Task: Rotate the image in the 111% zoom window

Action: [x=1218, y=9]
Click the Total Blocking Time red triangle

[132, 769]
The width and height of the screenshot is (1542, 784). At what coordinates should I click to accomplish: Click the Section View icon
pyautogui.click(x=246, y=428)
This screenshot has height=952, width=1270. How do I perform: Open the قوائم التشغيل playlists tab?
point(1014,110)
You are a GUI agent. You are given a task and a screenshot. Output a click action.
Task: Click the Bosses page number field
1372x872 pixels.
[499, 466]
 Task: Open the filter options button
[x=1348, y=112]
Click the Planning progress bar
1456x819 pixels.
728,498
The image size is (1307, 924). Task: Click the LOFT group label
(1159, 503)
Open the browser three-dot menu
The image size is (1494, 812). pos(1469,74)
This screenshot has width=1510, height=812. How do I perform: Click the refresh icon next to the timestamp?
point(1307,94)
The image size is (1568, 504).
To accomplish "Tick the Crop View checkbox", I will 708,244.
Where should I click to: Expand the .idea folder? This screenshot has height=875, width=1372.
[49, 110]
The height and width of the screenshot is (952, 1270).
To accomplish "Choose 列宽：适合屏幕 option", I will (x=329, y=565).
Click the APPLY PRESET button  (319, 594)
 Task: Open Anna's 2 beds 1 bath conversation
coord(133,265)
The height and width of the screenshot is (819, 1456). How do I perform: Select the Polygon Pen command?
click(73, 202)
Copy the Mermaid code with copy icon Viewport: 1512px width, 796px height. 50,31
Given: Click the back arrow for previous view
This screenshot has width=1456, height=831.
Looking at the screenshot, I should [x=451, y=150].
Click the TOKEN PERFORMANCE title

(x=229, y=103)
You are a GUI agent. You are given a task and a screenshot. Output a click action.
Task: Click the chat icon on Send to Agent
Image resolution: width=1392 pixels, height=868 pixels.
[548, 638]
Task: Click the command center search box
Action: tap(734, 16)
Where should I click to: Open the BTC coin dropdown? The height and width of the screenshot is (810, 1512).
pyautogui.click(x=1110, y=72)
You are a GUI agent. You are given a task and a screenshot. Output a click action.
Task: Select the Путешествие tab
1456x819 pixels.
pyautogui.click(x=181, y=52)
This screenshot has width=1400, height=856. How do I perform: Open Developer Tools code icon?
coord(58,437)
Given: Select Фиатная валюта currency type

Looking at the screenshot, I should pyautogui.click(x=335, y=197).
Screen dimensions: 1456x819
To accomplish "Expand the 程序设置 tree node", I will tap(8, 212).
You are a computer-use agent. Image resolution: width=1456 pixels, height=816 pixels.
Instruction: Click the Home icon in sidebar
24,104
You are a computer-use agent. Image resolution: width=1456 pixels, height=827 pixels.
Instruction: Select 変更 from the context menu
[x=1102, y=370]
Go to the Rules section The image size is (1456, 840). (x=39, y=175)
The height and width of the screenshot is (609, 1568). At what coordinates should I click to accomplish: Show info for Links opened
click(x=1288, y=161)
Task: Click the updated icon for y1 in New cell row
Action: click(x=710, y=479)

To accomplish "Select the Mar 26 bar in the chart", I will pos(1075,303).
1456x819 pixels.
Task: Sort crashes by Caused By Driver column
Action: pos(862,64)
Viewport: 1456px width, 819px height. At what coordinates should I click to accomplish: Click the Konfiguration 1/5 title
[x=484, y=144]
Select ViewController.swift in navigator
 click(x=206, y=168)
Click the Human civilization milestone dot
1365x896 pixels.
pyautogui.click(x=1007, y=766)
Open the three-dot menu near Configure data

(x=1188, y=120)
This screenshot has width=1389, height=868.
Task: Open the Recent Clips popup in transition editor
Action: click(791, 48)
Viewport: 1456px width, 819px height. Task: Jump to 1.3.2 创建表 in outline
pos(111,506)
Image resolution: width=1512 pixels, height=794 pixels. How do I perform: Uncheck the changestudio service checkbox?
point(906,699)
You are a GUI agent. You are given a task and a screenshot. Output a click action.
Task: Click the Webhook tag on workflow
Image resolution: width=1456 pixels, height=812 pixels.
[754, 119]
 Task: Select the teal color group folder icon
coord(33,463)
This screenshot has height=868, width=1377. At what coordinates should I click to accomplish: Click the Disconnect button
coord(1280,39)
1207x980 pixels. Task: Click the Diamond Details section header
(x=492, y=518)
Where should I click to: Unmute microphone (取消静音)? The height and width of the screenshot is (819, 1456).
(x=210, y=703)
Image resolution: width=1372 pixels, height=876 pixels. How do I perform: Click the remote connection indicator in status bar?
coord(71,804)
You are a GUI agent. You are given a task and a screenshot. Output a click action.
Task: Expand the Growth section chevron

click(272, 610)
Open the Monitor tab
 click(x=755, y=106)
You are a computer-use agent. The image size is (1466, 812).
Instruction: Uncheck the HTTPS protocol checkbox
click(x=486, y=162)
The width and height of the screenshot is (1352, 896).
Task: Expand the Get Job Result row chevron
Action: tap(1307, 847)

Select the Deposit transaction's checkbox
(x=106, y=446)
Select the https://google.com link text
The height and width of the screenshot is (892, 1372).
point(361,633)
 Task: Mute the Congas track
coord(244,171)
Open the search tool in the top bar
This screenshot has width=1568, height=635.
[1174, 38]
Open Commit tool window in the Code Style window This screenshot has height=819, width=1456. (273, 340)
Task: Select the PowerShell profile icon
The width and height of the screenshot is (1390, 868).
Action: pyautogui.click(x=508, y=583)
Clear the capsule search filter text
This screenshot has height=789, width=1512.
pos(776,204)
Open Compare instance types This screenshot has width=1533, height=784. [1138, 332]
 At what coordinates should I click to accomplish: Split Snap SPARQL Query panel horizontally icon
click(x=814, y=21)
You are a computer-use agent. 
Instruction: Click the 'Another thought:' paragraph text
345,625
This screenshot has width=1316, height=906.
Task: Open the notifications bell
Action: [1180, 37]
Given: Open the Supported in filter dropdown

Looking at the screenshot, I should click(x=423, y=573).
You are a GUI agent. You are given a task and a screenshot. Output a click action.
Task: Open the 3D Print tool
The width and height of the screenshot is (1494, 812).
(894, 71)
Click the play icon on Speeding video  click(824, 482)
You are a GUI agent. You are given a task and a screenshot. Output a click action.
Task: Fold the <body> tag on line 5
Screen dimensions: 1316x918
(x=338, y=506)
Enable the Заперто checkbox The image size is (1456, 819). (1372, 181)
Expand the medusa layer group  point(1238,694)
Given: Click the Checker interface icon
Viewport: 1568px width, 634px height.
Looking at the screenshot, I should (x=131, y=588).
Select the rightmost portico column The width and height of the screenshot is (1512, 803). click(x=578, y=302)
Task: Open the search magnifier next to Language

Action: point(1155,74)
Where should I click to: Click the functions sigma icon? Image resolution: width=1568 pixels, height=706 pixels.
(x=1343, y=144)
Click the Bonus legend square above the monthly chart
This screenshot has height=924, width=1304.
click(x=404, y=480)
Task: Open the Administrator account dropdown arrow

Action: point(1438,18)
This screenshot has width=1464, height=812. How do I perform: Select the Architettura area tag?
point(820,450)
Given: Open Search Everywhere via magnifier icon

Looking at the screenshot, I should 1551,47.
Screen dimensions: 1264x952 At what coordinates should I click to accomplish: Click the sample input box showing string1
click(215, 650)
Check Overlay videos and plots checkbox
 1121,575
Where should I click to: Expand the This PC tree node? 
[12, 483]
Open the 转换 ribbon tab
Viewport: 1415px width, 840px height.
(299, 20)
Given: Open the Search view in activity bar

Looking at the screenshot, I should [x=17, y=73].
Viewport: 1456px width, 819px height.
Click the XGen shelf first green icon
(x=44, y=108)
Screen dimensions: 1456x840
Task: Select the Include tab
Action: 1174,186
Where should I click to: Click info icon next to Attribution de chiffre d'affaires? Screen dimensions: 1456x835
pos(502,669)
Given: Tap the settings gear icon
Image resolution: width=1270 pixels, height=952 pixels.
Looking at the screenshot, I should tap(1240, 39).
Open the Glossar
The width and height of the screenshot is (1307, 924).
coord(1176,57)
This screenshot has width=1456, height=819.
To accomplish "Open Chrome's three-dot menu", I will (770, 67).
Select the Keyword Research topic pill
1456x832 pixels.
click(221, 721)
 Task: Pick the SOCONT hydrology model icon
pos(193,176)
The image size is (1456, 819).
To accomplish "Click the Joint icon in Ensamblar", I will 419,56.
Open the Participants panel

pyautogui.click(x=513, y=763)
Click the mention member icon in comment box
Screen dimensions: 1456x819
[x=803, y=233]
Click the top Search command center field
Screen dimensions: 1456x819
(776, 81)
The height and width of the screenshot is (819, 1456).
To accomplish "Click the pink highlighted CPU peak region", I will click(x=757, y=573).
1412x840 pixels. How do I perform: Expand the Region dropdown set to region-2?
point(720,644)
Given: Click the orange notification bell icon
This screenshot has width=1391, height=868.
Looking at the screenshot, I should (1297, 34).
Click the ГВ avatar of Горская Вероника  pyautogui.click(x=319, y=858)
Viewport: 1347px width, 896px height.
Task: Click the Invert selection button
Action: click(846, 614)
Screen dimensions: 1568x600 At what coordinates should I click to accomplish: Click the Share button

※ ※ ※

■ **ASSIGNED TASK**: Lines holding "computer" in the data above: copy each of them.

■ **ANSWER TO THE EXERCISE**:
You are a computer-use agent. Image resolution: width=1456 pixels, height=816 pixels.
You are a computer-use agent. Image resolution: width=1456 pixels, height=827 pixels.
You are a computer-use agent. The image size is (1466, 812).
You are a computer-use agent. 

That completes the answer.